> _To-do item_: Reproduce verbatim every line of the items from the line containing "Find the location" through the end of the items, both ends included. Leave the pictures out.

____________________

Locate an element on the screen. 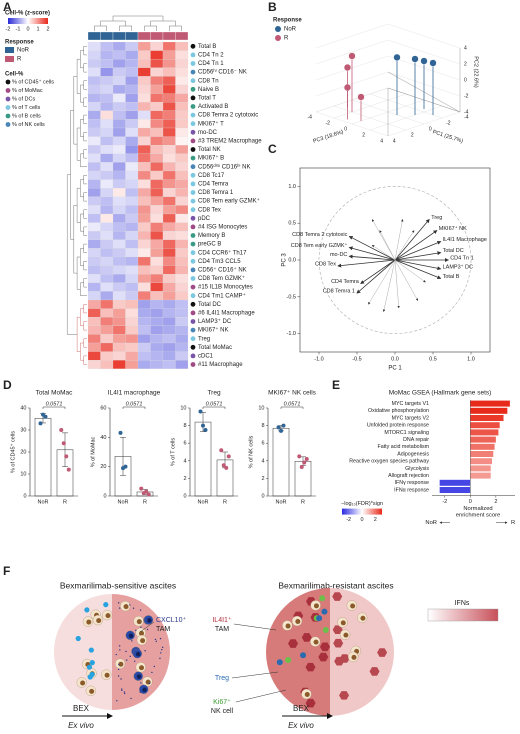 The image size is (520, 734). row-label: MKI67⁺ B is located at coordinates (211, 158).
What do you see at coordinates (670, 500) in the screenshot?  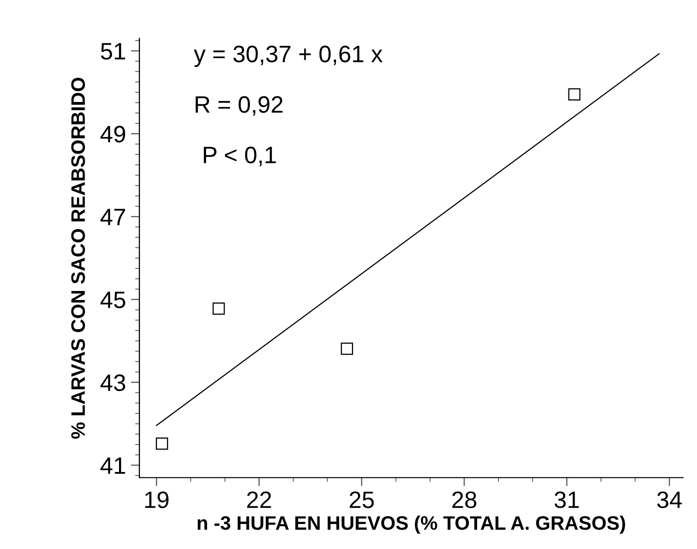 I see `x-tick-label: 34` at bounding box center [670, 500].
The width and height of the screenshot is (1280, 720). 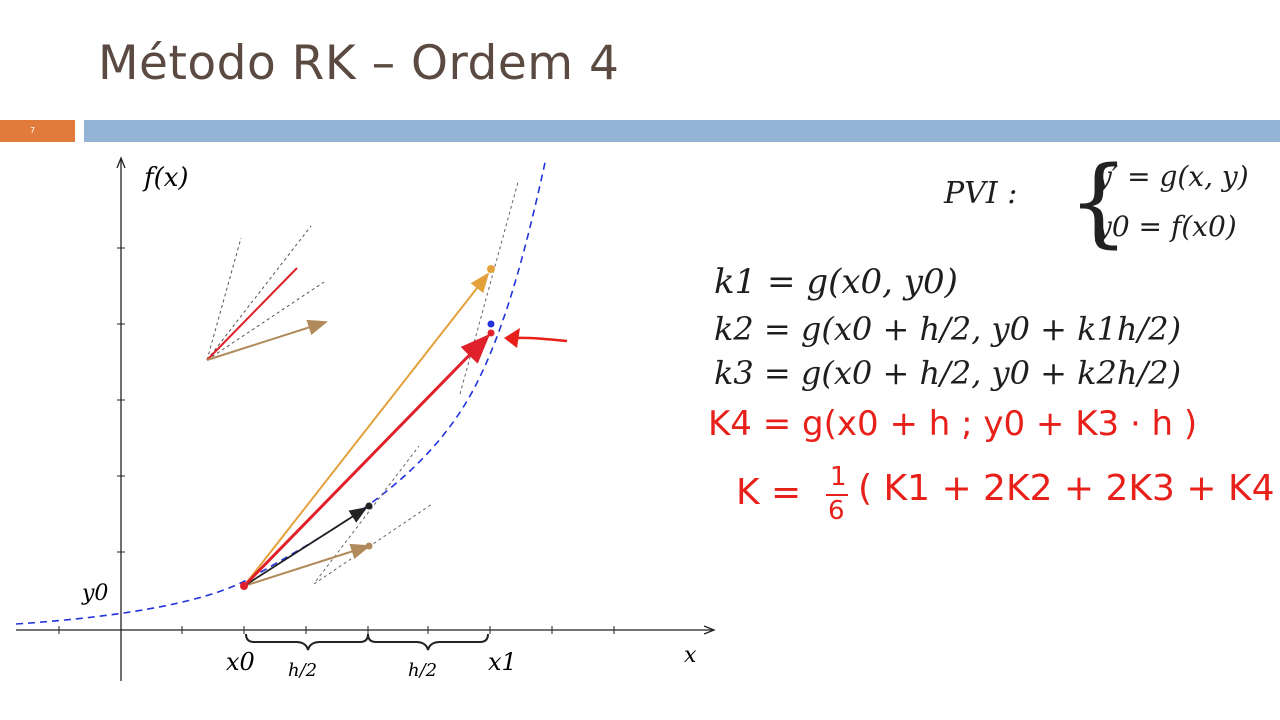 What do you see at coordinates (33, 130) in the screenshot?
I see `slide-number: 7` at bounding box center [33, 130].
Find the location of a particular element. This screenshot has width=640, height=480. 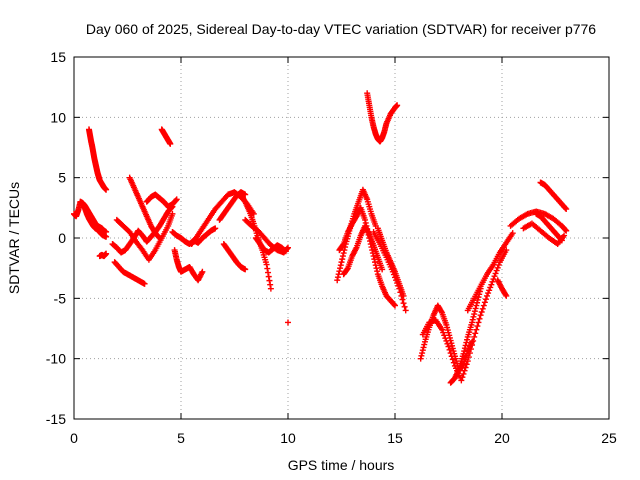

series-seg4 is located at coordinates (103, 255).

____________________

> _Solution_:
Find the location of a particular element. This screenshot has width=640, height=480. 

series-seg4 is located at coordinates (103, 255).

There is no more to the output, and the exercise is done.